Wednesday, July 20, 2011

Making Sense of “End User Experience Monitoring”


By Russ
While I can appreciate the need to adapt marketing to whatever the latest trends are, I also believe it’s important to avoid misleading marketing. Have you noticed the number of IT management vendors that claim to do APM and end user experience monitoring? Many of these vendors are jumping on a bandwagon they don’t belong on.
Even as an expert in the field, I find it difficult to differentiate the various products based on reading websites and brochures. Some of the claims I’ve read are fairly dubious. To organize the different approaches in my mind, I came up with a taxonomy. Hopefully you find it as useful as I do.
In my taxonomy, there are 5 levels of user response time measurement. There may be different approaches to collecting the data for each level but it’s the output that really matters. What is really being measured? The levels progress from least to most sophisticated.

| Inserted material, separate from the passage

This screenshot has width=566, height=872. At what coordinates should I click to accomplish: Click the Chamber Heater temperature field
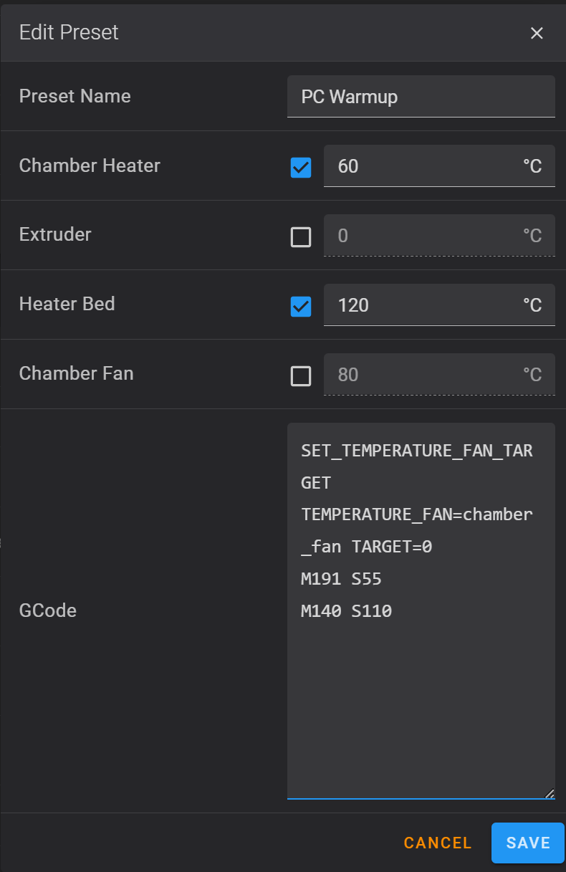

  • Level 0 : Resource Utilization. This really shouldn't be listed as a level but I see many vendors trying to sneak this through. They claim that knowing when links or CPUs are heavily utilized is somehow indicative of user response time problems. I agree that resource utilization is important for troubleshooting, but it is a bad indicator of user experience. Everyone knows 100% is bad. But is 90% OK? What about 70%? Does 30% mean everyone is happy? Don’t plenty of application problems occur when link and CPU are both below 50%? Don't mistake SNMP or NetFlow tools for user response time monitoring solutions.
  • Level 1 : Network Round Trip time. Many of the legacy network monitoring vendors are now claiming that their round-trip time measurements are actually the same as user experience measurements. You can generally recognize these tools by the numbers they report. The vendors show demos in which response time jumps from 100ms to 140ms. They claim that this change indicates a problem with user experience. On its surface, this doesn't make sense. Do you think you would notice if a web page response time changed by 4/10 th of a second? Round-trip time is effectively "ping" which can be very useful when troubleshooting network problems, but it really does not represent user experience.
  • Level 2 : Round Trip with Server Processing. Some network monitoring vendors go one step further. They calculate both network round-trip and server delay for the specific request. This can be useful to differentiate between network and server slowdowns but it really isn't reporting on user experience either. Let me give you an example. You download a 10GB file. The network round-trip is 100ms. And the server processes the request for 2 seconds before streaming the file. A level 2 approach will result in a 2.1 second measurement even though the entire file may take 10 minutes to download.
  • Level 3 : Object-Level Response time. This is really the first level at which a vendor can credibly claim to focus on end-user experience. At Level 3, a tool is measuring an entire transaction from start to finish: from the time the client initiates the request to the time the final piece of data is delivered. For the example in Level 2 above, this method would correctly report a response time of 10 minutes because it incorporates the network round trip, the server delay, and the data delivery. For many applications (email, file transfer, etc.) this may be all you need.
  • Level 4 : Page-Level Response Time. Web applications, which we see more of every day, usually cause multiple object-level transactions for a single user transaction. Go to most web pages, and you will notice it is made of dozens of smaller objects (pictures, text, icons, menus, etc.). To measure the user experience of web pages, a tool must be able to stitch all of the individual objects into the larger page. So the ultimate measurement of the user experience is from the start of the first object to the final delivery of the last object. If the people you support are clicking on important web pages, this is the level you need to be at to most directly manage performance.
  • Level 5 Business-Level Transactions. As you use a web application, you don't just randomly hit individual pages (unless you’ve had too many martinis or are just bored). Most people step through specific pages in a sequence to complete a specific task. Think about checking out of a online store (view shopping cart, submit order, billing info, shipping info, confirmation, etc.). Each one of these steps may involve one or more web pages. Level 5 follows users through these business transaction sequences to report on user activity as well as user performance. It is important to know if any particular kind of business transaction is slow or is causing many people to abort. Business people, not just IT people, are often interested in the results from this level because business transactions and user activity are more directly tied to business metrics.
In the end, all 5 levels are useful at different times to different teams. They provide a wide range of data to enable high-level reporting as well as deep-dive troubleshooting. Some vendors focus only on the top layers (3-5). Some vendors focus only on the low layers (0-2) and these seem to be the ones that are adding the most confusion to the market. Hopefully, this taxonomy will help you differentiate for yourself.